* Instructions to follow: Set down the data again in full, keeping every line exactly as it is.

* Materials provided:
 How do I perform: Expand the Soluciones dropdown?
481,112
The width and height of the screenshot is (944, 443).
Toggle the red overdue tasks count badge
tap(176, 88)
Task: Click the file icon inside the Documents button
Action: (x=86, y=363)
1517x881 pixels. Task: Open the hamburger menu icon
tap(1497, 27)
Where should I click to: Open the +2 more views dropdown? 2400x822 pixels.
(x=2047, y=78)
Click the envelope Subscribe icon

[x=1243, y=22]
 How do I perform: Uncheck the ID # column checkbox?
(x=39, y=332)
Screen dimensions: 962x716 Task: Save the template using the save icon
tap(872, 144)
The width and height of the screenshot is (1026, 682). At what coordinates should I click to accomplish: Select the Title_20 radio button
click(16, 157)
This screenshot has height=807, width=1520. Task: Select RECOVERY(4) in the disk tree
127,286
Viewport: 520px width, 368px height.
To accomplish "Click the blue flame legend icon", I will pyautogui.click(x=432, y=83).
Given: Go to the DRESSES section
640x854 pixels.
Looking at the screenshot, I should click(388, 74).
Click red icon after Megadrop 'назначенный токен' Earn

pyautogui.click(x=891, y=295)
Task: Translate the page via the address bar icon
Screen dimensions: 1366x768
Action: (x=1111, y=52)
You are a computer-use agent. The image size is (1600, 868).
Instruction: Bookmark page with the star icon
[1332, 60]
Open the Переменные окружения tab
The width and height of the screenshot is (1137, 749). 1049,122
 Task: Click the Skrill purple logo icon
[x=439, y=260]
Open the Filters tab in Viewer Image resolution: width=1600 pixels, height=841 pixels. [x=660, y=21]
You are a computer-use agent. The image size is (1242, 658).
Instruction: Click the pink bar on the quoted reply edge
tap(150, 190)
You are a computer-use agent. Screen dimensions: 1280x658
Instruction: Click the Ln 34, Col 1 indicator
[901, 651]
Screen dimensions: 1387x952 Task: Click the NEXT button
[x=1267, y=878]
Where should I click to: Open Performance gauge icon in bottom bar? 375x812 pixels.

* Exercise answer:
 How do I perform: Expand the Soluciones dropdown?
481,112
The width and height of the screenshot is (944, 443).
Toggle the red overdue tasks count badge
tap(176, 88)
Task: Click the file icon inside the Documents button
Action: (x=86, y=363)
1517x881 pixels. Task: Open the hamburger menu icon
tap(1497, 27)
Where should I click to: Open the +2 more views dropdown? 2400x822 pixels.
(x=2047, y=78)
Click the envelope Subscribe icon

[x=1243, y=22]
 How do I perform: Uncheck the ID # column checkbox?
(x=39, y=332)
Screen dimensions: 962x716 Task: Save the template using the save icon
tap(872, 144)
The width and height of the screenshot is (1026, 682). At what coordinates should I click to accomplish: Select the Title_20 radio button
click(16, 157)
This screenshot has height=807, width=1520. Task: Select RECOVERY(4) in the disk tree
127,286
Viewport: 520px width, 368px height.
To accomplish "Click the blue flame legend icon", I will pyautogui.click(x=432, y=83).
Given: Go to the DRESSES section
640x854 pixels.
Looking at the screenshot, I should click(388, 74).
Click red icon after Megadrop 'назначенный токен' Earn

pyautogui.click(x=891, y=295)
Task: Translate the page via the address bar icon
Screen dimensions: 1366x768
Action: (x=1111, y=52)
You are a computer-use agent. The image size is (1600, 868).
Instruction: Bookmark page with the star icon
[1332, 60]
Open the Переменные окружения tab
The width and height of the screenshot is (1137, 749). 1049,122
 Task: Click the Skrill purple logo icon
[x=439, y=260]
Open the Filters tab in Viewer Image resolution: width=1600 pixels, height=841 pixels. [x=660, y=21]
You are a computer-use agent. The image size is (1242, 658).
Instruction: Click the pink bar on the quoted reply edge
tap(150, 190)
You are a computer-use agent. Screen dimensions: 1280x658
Instruction: Click the Ln 34, Col 1 indicator
[901, 651]
Screen dimensions: 1387x952 Task: Click the NEXT button
[x=1267, y=878]
Where should I click to: Open Performance gauge icon in bottom bar? 375x812 pixels.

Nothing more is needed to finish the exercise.